Cet événement a été géré depuis une salle de crise dans les locaux de l’unité d’élite à Bièvres (Essonne). Pour cette mission délicate, alors que les Talibans venaient de reprendre la capitale afghane, les super flics ont été décorés il y a peu de la médaille de l’engagement. Rencontre avec Jean-Baptiste Dulion, patron du Raid.

Ils étaient onze. Isolés, avec d’autres policiers affectés à l’ambassade de France à Kaboul. Leur mission : protéger l’ambassadeur, David Martinon, évacuer les personnels, les ressortissants et les Afghans qui avaient travaillé pour la France. Ces onze policiers du Raid n’ont pu compter sur aucun renfort. « C’était une première, confie Jean-Baptiste Dulion, le patron de cette unité d’élite de la police nationale. Kaboul, ça sort du cadre ».

Pour cette mission, menée à bien, il a reçu il y a peu une médaille de l’engagement dans la catégorie « protéger à tout prix », remise par la MGP, la mutuelle des policiers, dont l’objectif est de « saluer des actions des agents et de leur dire merci », décrit Benoît Briatte, président de la mutuelle. Cette année, une trentaine de fonctionnaires ont été récompensés pour 13 faits. Parmi eux, donc, le Raid et la direction de la coopération internationale de sécurité (DCIS).

Cette évacuation, celui que ses collègues appellent Laser 1, son indicatif sur la radio, l’a vécue depuis une salle de crise installée dans les locaux que le Raid partage avec la CRS 8 dans un parc arboré à Bièvres (Essonne). On y croise des candidats aux sélections strictes du Raid, des policiers aguerris mais aussi des daims qui observent les allées et venues.

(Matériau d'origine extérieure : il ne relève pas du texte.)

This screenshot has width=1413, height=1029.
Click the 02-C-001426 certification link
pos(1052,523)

« Il existe trois types de crise, détaille Jean-Baptiste Dulion. Celles qui sont gérées en autonome par les différentes antennes du Raid. Celles qui sont gérées depuis Bièvres quand il y a la présence d’otage par exemple. Et les crises avec projection sur place soit par la route, hélicoptère, avion. Nous avons un tel maillage qu’on peut se renforcer très rapidement. Kaboul, ce n’est rien de tout ça. J’ai connu beaucoup de crises, mais celle là a été la plus intense. »

La salle de crise modernisée après « Kaboul »

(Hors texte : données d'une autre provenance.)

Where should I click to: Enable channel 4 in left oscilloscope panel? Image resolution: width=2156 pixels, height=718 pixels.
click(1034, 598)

Quand le 15 août 2021, les Talibans font tomber la capitale afghane, c’est la surprise. « Personne ne s’attendait à ce que le régime s’écroule aussi vite sans résistance de l’armée régulière, reprend Jean-Baptiste Dulion. Nous sommes alors dans un pays en guerre avec des scènes chaotiques après la victoire d’un groupe insurgé ». Certains ressortissants français sont déjà partis suivant ainsi les conseils du quai d’Orsay. Mais d’autres restent sur place soit parce qu’ils n’ont pas cru à la chute de Kaboul, soit parce qu’ils ont voulu rester le plus longtemps possible.

Et dans la zone verte où se trouvent les ambassades, il ne reste que la France. En 2012, le Raid a été dépêché sur place. La sécurité des ambassades, dans les zones à risque sont réparties entre le Raid et le GIGN, présent en Ukraine par exemple. Après l’attentat de 2017 sur la zone verte, la sécurité a été renforcée.

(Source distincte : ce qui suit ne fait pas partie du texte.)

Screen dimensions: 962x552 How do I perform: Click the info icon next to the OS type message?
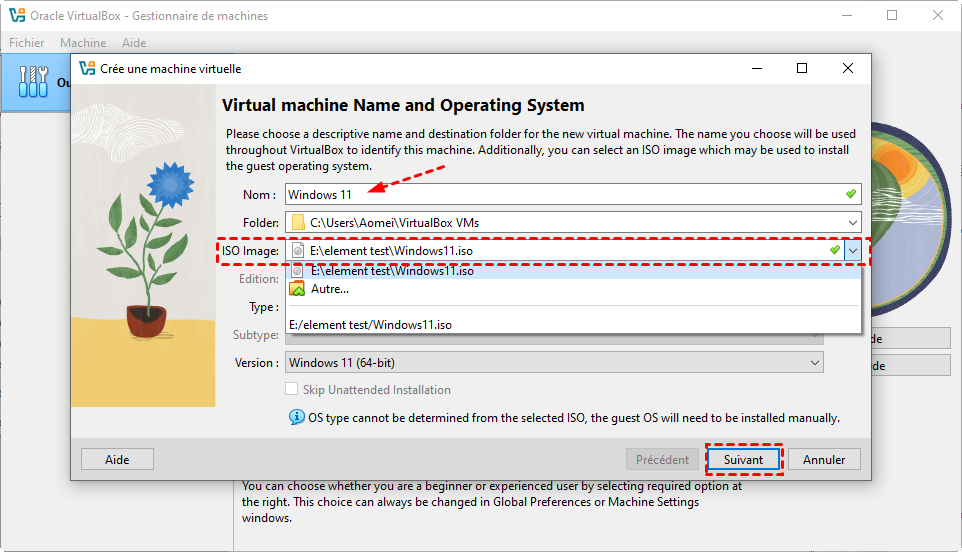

Le chef du Raid, qui est alors en vacances, rentre en urgence et envisage d’abord d’envoyer des renforts. Il fait partie des effectifs qui montent dans un avion, direction l’Afghanistan. Mais plus aucun avion ne se pose à Kaboul et l’équipe en chemin fait demi-tour au dessus de Clermont-Ferrand (Puy-de-Dôme).

Y a-t-il de l’angoisse à ce moment ? « Nous sommes habitués à gérer les crises », rappelle Jean-Baptiste Dulion. La salle de crise sera donc le seul appui pour les onze fonctionnaires de l’unité. 24 heures sur 24, en lien avec la direction générale de la police nationale, le commandement se relaie, communique, prend des décisions et est en contact avec l’armée afghane. Un itinéraire est défini pour évacuer tout le monde vers l’aéroport où l’ambassadeur peut travailler en entendant de rallier Paris. Le trajet de 10 km dans onze bus prendra 1h45 à cause des arrêts aux nombreux check-points.

Cette évacuation de Kaboul a été racontée par Mohamed Bida, à l’époque adjoint à l’attaché de sécurité intérieure de l’ambassade de France, dans son livre « 13 jours et 13 nuits dans l’enfer de Kaboul » (éditions Denoël). La photo du commandant divisionnaire, aujourd’hui retraité, en train de sortir une femme afghane pataugeant dans les eaux usées d’un petit canal traversant l’aéroport, a fait le tour du monde. Au total près de 200 Français et 2300 Afghans auront été évacués.

Depuis cet événement, la salle de crise de Bièvres a subi un coup de jeune. Le lieu a été modernisé avec un mur d’écrans qui se partage en fonction des tâches et sur lequel peuvent être projetés des plans ou des retours vidéos. Elle a été inaugurée en novembre dernier.